You'd think by now that some type of instant messaging would have 100% adoption.  Recently the Atlantic published a long article on the growing adoption of social media by the oldest adults, noting an upcoming study about Internet use from the University of Alabama which found a "30 percent decrease in depressive symptoms among older adults who used it regularly."  The Atlantic's article was particularly focused on the use of social media (like Facebook) for older adults who are unable to get out and about regularly. The article was particularly excited about the rapid growth in online use among the 74-plus population up to 30% as detailed in Pew Research's Generations 2010. Unfortunately, in more recent Pew Research studies (August 2011) -- only 42% of the 65+ population, according to Pew, go online at all.
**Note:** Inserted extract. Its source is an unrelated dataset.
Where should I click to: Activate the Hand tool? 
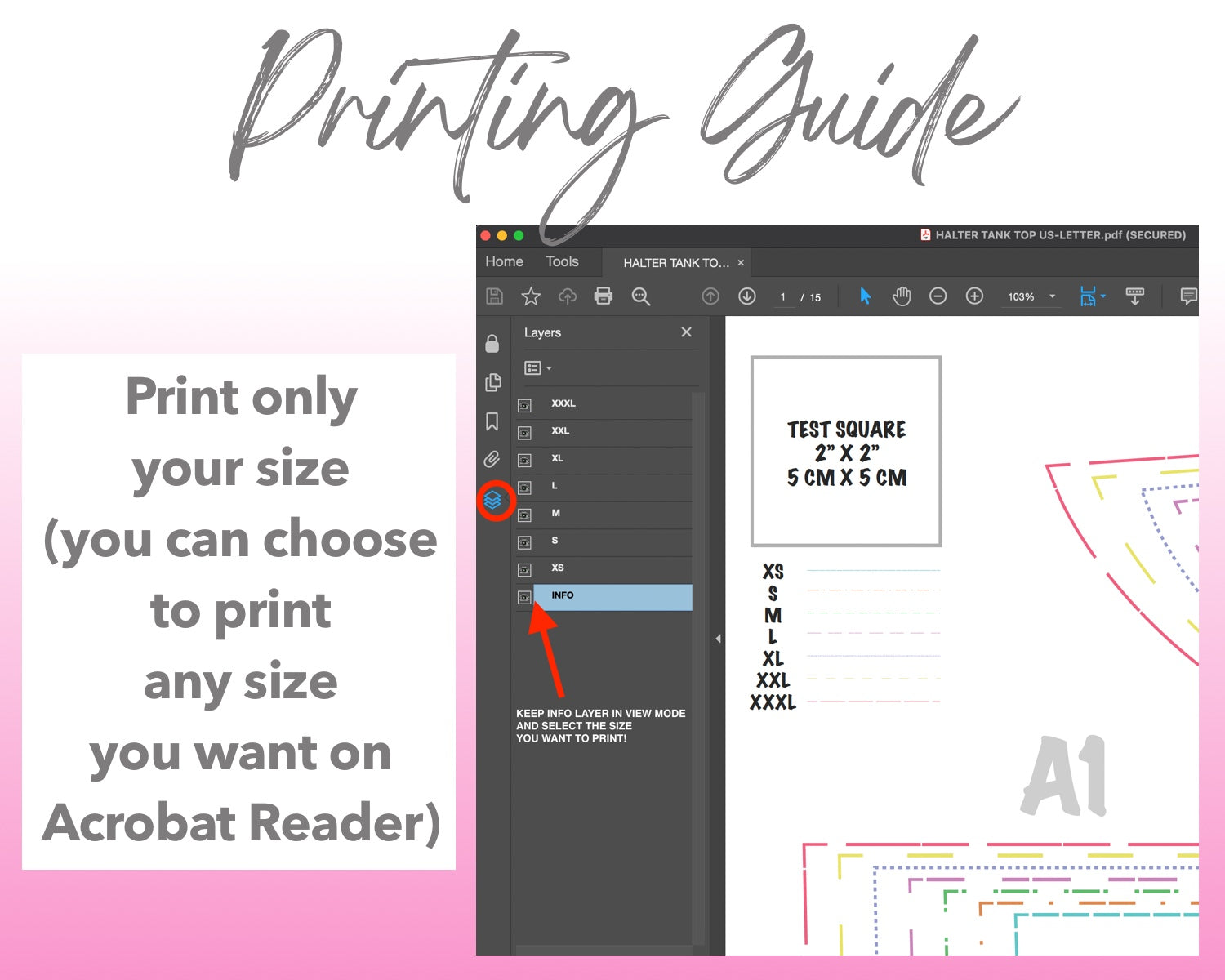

And of those who do, only 33% are social networking users.

What if dementia is not destiny for the oldest old?

Something different -- a positive study of aging and cognitive decline.  Last week in the midst of worse and most worse economic news, USA Today published the results of a decade-long study through Duke, Harvard and others that tracked 1049 older adults age aged 56-102 who at the beginning of the study showed no signs of dementia.  At the end of the study, two-thirds of the participants showed at most only “slow cognitive decline,” not the level of decline typically associated with requiring assistance or medical care. Why is this interesting? Remember the often-quoted statistic that nearly 50% of seniors aged 85+ suffer from Alzheimer’s? This study undermines that estimate and therefore the domino effect of the assumptions that are derived from it.